Tottenham Hotspur fans have been criticised for their continued use of the word 'Yid' in chants. photo: Matt Britt.

The Y-word: where does society stand?

Regular Saturday afternoons at White Hart Lane usually involve Andre Villas-Boas wildly gesticulating in an immaculate club suit, inevitable 90-minute despair when a fragile 1-0 lead is squandered, and a chorus – thousands strong – of that effervescent chant: ‘Yid army’!

Most Spurs fans sing along without any understanding of the political significance of this chant. To them, it’s as great a part of the club’s history as the 1961 cup double, or David Ginola’s L’Oreal locks. However, that could all be about to change.

Comedian David Baddiel has declared the use of the word ‘Yid’ as a ‘race-hate’ term. He has criticised Spurs fans for propagating a traditionally derogatory insult used against Jewish people, and believes the ‘Y’ word should be seen as synonymous with the ‘N’ word. He’s stated that ‘it’s doubtful that more than 5% of those in the ground at home games are actual Jews’, hence rejecting claims that Jewish Spurs fans have ‘reappropriated’ the term.

Quite how he arrived at this 5% figure is unclear. I find it doubtful he surveyed all 36,230 fans at the Lane, if only because they would have all been too busy singing insulting songs about Arsene Wenger and bemoaning Kyle Walker’s technical ability at right-back to really care.

Those fans who do turn their attention to the matter predictably have problems with his argument. Many have pointed towards the fact that Baddiel seems to ignore the issue of context: Tottenham supporters claim that the word is never used in an insulting fashion, rather it is a word symbolizing union, essentially a call-to-arms.
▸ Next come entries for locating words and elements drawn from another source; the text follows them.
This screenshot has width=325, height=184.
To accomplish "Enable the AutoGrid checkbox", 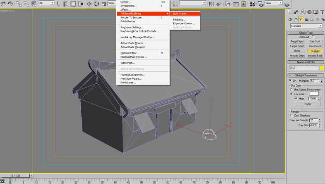I will click(x=313, y=37).
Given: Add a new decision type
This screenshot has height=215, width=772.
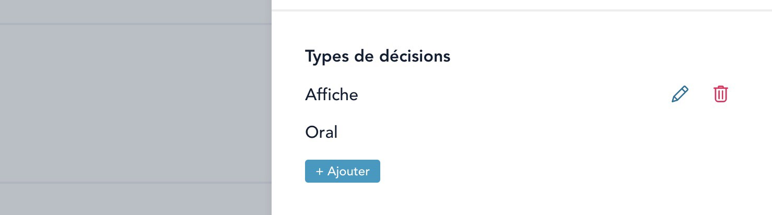Looking at the screenshot, I should 342,171.
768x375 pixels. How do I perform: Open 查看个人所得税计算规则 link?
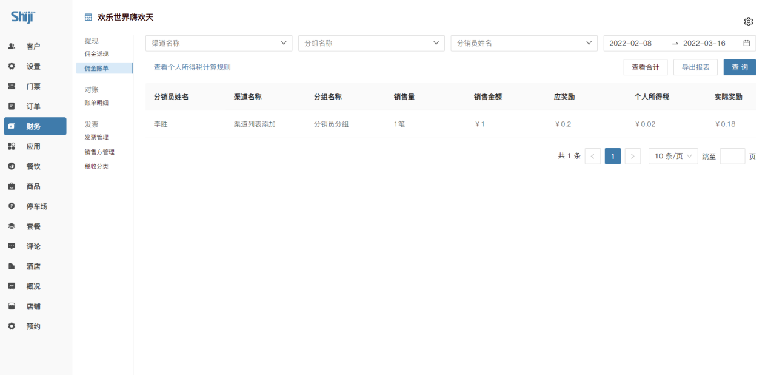(x=192, y=67)
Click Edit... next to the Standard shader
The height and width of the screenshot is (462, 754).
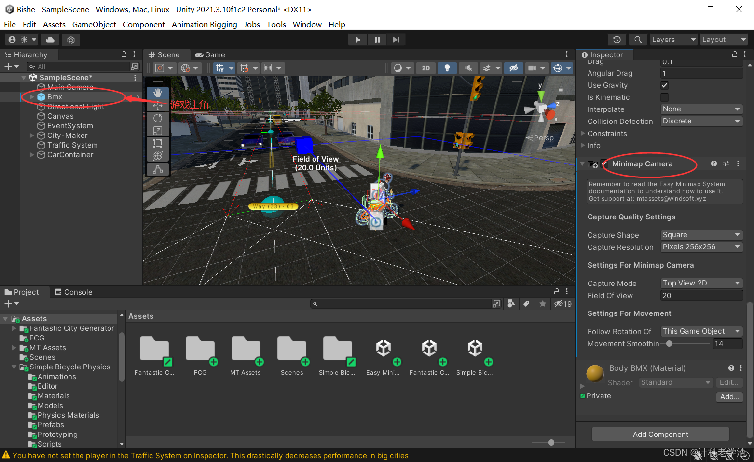(729, 382)
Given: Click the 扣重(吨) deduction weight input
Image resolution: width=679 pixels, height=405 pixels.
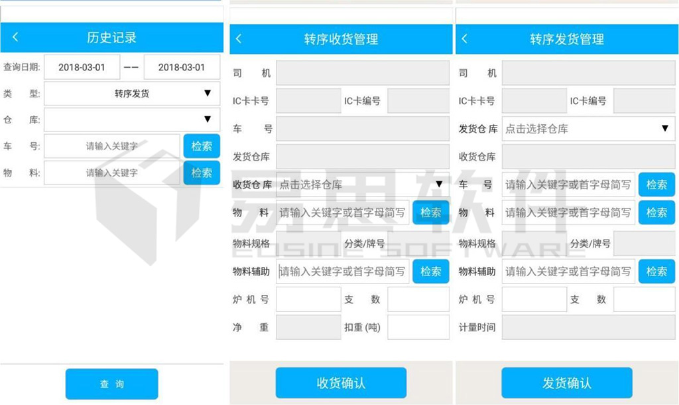Looking at the screenshot, I should pyautogui.click(x=418, y=327).
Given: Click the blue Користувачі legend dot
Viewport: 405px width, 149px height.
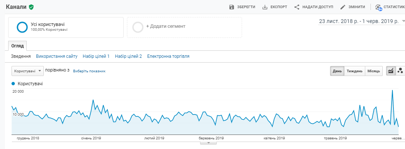Looking at the screenshot, I should pyautogui.click(x=14, y=84).
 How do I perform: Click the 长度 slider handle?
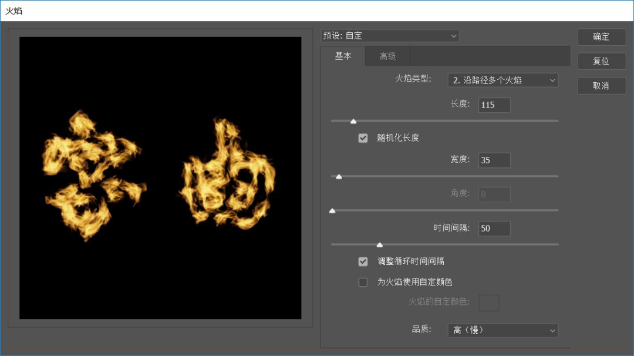click(353, 121)
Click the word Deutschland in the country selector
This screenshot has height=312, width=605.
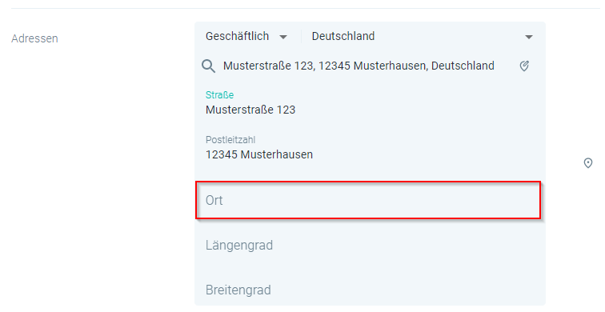[343, 36]
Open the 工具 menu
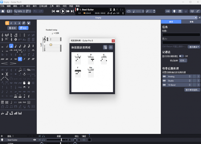The height and width of the screenshot is (144, 201). pos(52,6)
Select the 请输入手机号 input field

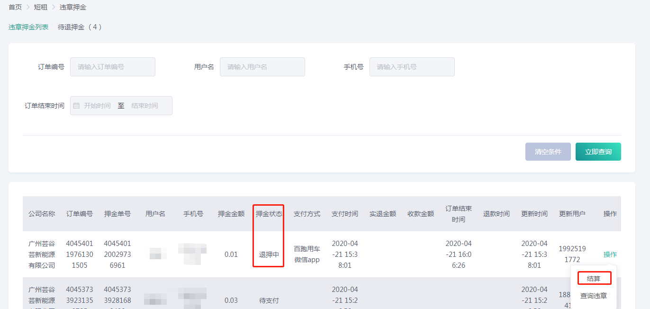click(412, 67)
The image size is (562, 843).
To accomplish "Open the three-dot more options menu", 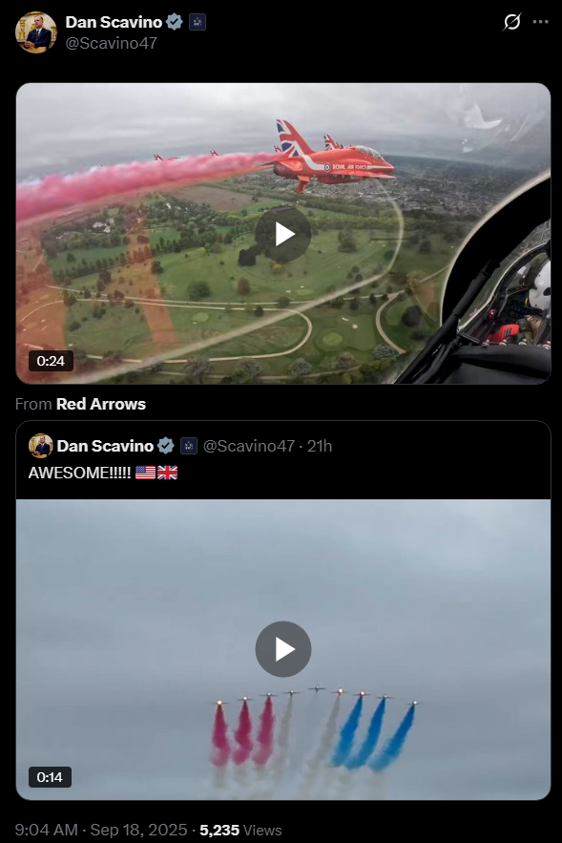I will point(540,22).
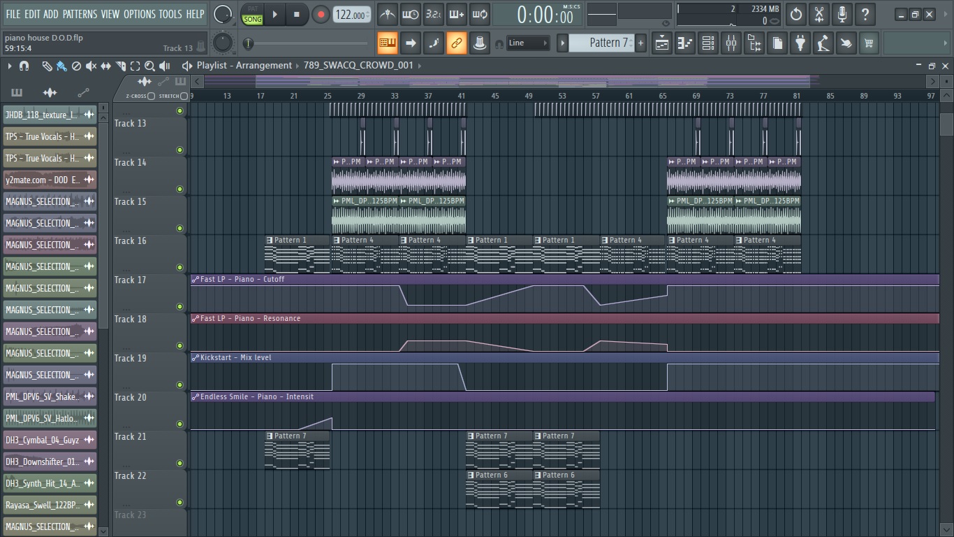The image size is (954, 537).
Task: Open the plugin picker plug icon
Action: click(800, 43)
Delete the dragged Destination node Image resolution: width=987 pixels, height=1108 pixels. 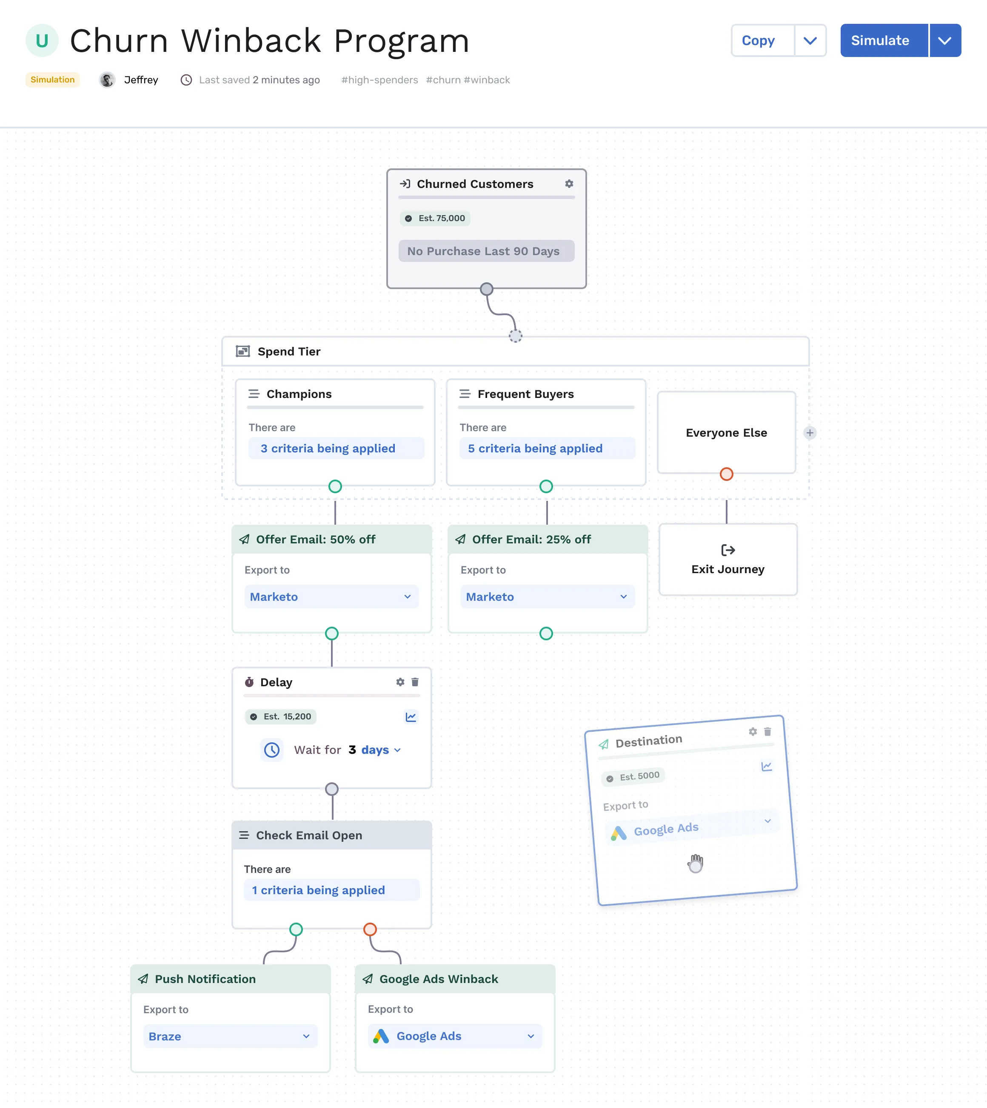click(x=767, y=731)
I know that, upon my next trip to the Lane, when I stand amongst 30,000 fans screaming out that chant, I will join in with them

Support for their cause came in the unlikely shape of David Cameron, who asked people to think of the ‘mens rea’ of the topic, before elaborating on the wider contextual issue at hand. No, I don’t really know what ‘mens rea’ means either. So I decided to hunt around campus for a football fan to quiz on the topic. And it seemed that, perhaps for the first time ever, a student was willing to agree with Cameron. Maths undergraduate Elliott Bewley told me that ‘for most Tottenham supporters, it’s just a way of identifying with the club’, before adding ‘I reckon that there are lots of people who, if you asked them what Yid meant, they would reply with ‘Tottenham supporter’.

Elliott obviously spoke from a football perspective. I had a chat with Savannah Hersov, of Warwick’s Jewish-Israeli society, to hear a more political angle, removed from the melodrama of the terraces. ‘I personally think that the chanting should be stopped but I don’t think that realistically a ban can easily be enforced’, she told me. ‘Using racial slurs, regardless of intention, is unnecessary and instead Spurs fans should find a new chant that embraces their fanbase and team in the 21st century’.

These widely varying opinions, both on campus and beyond, demonstrate the delicacy of the issue. Now for the catch: I’m a Spurs fan, and have joined in with those particular chants since my first match at the age of seven. Alas; standing back and considering the debate in its wider historical context has made me adjust my opinions.

Spurs fans undoubtedly, in my mind, reappropriated the word ‘Yid’, in order to deflect anti-semitic use. This should be praised. But when members of the same community that we once defended now object our usage of the term, isn’t it time to stop?

But I know that, upon my next trip to the Lane, when I stand amongst 30,000 fans screaming out that chant, I will join in with them. Perhaps it’s there that the problem lies.